以上で、ご説明を終了します。最後までご清聴いただき、ありがとうございました。
質疑応答:競合他社の状況と、業界でのポジショニングについて
岸田:「資産運用会社向けのSIについて、競合他社の状況と、業界でのポジショニングを教えてください」というご質問です。
高橋:我々のラストワンマイル領域は、顧客企業のIT部門が担当することが多いです。大きな金融機関では、系列のシステム子会社が競合他社に該当しますがラストワンマイル領域として、明確な競合はいないといえます。
岸田:競合がいないのはすばらしいことですね。
高橋:今お話ししたのは、深化と探索の「深化」である金融・資産運用業界の部分です。しかし「業務自動化」という非常に大きなテーマで見れば、当然ながら競合は存在します。いわゆるITコンサルティングファームや、一般的なSIerが競合になることはあります。
岸田:その中で御社の立ち位置はどのようなものでしょうか?
高橋:業務自動化でいえば、UiPath社のダイヤモンドパートナーとして、実力を認められているところです。そこが1つの強みになっていますし、ほかの海外SaaSも組み合わせて提案できることも強みです。
岸田:確かに、ダイヤモンドパートナーは9社ほどしかいないというのは、かなりの強みですね。
高橋:その9社は日本を代表するような会社です。我々は、その中で見ると小さな会社ですが、ダイヤモンドパートナーでいられることは、大きな強みだと思っています。
質疑応答:人材不足解消への取り組みついて
kenmo:他社の直近の決算を見ていると、業績悪化の中で下方修正しています。採用を拡大したものの、プロジェクトマネジメントができる人材、いわゆる「PM人材」が育たず、プロジェクトが破綻したという話があります。
御社において、現状でPM層が不足しているなど、プロジェクトマネジメント上の課題やリスクで顕在化していることはありますか?

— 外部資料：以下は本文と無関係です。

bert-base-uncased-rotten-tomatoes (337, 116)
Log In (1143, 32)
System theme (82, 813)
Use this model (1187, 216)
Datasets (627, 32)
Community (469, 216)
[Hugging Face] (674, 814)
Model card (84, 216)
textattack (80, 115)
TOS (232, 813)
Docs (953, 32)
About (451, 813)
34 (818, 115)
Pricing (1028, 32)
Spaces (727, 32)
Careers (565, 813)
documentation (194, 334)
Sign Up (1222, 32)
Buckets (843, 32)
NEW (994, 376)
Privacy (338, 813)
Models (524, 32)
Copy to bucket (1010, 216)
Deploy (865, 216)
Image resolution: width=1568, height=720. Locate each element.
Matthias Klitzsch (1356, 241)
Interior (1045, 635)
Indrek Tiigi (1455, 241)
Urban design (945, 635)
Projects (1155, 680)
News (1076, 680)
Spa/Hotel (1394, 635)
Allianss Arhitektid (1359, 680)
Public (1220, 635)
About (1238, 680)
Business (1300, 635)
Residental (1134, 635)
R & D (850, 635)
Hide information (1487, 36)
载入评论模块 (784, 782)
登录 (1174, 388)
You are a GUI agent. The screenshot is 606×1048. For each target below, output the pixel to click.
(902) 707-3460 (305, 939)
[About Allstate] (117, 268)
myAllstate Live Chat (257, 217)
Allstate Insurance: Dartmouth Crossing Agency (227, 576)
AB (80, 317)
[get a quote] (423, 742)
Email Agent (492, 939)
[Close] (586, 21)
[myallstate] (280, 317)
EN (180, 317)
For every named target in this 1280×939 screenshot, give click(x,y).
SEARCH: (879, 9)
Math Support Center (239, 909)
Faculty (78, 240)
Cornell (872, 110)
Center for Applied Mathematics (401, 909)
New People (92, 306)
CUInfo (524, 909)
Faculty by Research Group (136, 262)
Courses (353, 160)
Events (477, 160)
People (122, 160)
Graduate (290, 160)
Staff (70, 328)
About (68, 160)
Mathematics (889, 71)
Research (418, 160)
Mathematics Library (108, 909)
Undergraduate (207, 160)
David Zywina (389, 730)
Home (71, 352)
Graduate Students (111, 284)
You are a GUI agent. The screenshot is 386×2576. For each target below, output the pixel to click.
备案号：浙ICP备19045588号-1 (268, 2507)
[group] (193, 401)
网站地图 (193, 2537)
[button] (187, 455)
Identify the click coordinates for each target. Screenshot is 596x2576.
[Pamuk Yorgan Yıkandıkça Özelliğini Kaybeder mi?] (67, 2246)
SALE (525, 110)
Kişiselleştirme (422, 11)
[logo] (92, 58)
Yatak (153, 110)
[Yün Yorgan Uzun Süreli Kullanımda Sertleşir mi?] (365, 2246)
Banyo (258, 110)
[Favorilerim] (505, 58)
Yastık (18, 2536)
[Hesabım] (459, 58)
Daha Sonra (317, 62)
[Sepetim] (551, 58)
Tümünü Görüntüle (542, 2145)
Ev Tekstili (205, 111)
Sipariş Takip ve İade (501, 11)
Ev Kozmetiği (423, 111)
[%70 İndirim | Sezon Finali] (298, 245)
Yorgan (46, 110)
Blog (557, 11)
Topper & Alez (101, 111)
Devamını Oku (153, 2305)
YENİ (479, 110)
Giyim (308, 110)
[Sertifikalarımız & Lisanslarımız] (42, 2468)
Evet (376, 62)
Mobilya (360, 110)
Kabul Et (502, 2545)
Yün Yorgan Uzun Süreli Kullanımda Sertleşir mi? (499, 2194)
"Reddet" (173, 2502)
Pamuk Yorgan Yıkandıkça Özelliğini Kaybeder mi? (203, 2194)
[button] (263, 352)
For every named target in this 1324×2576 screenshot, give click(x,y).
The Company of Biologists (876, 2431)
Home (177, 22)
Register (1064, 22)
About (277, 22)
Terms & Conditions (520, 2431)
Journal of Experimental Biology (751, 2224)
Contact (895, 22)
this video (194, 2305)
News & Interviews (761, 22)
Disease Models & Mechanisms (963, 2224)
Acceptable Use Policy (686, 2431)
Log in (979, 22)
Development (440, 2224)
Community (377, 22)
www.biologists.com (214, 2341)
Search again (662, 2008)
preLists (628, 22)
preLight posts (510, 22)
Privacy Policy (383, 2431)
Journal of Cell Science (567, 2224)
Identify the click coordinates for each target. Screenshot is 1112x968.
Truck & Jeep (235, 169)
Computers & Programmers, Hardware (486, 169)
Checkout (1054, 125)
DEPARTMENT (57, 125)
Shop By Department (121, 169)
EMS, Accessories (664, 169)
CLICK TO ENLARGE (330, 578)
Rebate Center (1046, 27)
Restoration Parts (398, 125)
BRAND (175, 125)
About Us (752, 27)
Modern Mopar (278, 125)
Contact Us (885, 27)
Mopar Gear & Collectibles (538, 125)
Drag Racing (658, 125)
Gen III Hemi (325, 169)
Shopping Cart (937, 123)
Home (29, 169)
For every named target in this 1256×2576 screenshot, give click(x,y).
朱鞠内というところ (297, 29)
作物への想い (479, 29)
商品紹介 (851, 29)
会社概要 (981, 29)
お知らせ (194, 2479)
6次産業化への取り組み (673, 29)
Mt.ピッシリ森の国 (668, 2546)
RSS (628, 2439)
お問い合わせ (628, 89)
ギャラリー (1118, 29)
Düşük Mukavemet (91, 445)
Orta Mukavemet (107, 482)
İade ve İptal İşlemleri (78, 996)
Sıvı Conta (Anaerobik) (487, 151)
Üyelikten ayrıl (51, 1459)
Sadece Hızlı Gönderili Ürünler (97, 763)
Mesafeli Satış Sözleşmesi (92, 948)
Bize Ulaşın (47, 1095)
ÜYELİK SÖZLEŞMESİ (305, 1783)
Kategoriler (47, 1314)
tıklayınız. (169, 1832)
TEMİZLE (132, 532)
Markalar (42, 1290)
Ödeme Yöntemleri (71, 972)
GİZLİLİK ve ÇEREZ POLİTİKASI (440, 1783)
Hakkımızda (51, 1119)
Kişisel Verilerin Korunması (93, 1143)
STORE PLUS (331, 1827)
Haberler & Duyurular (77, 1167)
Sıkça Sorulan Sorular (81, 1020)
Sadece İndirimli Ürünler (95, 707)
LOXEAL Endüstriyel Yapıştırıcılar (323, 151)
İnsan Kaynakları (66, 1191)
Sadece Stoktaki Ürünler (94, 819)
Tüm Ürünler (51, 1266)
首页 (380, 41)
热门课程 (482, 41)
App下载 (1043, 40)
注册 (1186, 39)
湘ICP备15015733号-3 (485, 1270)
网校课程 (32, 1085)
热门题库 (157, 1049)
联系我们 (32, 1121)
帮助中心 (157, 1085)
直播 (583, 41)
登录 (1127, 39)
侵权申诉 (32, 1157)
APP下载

高橋:PM層と言いますか、プロジェクトリーダー層が足りないという話はありますが、いろいろな手を打っています。
例えば、システム開発はプロジェクトが終わると保守のフェーズに入ります。PM層が保守を担当していると、そこがネックになり、新しい案件に全力で立ち向かえないことがあります。そのため、保守のチームをきちんと組成し、一括して既存の保守を受けることで、100パーセントの力で新しい案件に立ち向かえるようにしています。
また、金融機関のSIerといえば大規模なプロジェクトを想像すると思います。当社はフロントに出て、その中でも小粒の案件を、最初から最後までたくさんこなしています。ある意味、それ自体がPMとしての人材育成になっており、それが当社の強みだと思います。
大規模なプロジェクトで人材を育成しようとすると、一部の工程には詳しくなっても、3年後にPMとして小さい案件がこなせないかもしれません。しかし当社のPM層は、誰にも負けないくらいのプロジェクト完遂経験を初期の頃から積んでおり、その数には一定の自負があります。
質疑応答:10年後の企業像について
kenmo:「10年後に目指したい企業像について教えてください」というご質問です。
高橋:我々はラストワンマイル領域について、これまではスクラッチで開発することが多かったのですが、そこに「UiPath」を入れたり、今でいえば「Smartsheet」や「Boomi」などにあたる新しいSaaSソリューションを入れたりしています。
そして、「作る」ことから「組み合わせて使う」というソリューションへ変えていきたいと考えています。そうすることで納期が短縮できますし、古くならないようなシステムを作ることができると思います。
「10年後に目指したい企業像」という話でいえば、作る割合を大きく減らし、既存のSaaSソリューションをいかにうまく組み合わせるかに注力できる会社、そのようなコンサルティングがきちんとできる会社を目指したいと考えています。次期中期経営計画は、そのあたりを意図して打ち出したいと思っています。
kenmo:ご期待いただければということですね。
岸田:これからが楽しみですね。